WHAT YOU WILL DO:
Count the lines in the items below that contain the string "point". Reply with the number only.

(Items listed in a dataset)
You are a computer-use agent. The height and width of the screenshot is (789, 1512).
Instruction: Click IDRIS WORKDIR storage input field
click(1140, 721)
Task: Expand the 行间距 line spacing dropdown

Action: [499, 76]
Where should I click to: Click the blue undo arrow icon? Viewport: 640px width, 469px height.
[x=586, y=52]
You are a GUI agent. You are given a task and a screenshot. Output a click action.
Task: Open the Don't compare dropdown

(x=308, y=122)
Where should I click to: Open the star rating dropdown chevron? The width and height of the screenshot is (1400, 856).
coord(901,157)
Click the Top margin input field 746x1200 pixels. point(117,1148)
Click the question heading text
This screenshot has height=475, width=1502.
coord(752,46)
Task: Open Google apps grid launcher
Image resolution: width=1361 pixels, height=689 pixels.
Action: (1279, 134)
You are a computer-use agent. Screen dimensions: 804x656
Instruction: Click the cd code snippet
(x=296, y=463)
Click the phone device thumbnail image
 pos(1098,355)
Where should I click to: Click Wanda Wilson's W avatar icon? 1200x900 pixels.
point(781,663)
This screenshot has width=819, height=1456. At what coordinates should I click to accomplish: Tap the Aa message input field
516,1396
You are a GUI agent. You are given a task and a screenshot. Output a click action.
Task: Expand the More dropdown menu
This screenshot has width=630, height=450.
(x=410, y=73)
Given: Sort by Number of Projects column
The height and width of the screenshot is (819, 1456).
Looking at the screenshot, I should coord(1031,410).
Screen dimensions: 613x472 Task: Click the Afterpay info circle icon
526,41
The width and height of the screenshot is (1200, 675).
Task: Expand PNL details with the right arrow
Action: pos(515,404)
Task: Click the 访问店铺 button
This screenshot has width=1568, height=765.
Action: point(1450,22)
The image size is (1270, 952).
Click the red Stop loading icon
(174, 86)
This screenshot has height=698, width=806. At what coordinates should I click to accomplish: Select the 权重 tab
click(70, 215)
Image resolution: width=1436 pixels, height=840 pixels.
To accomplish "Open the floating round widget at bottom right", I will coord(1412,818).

THE RESULT:
3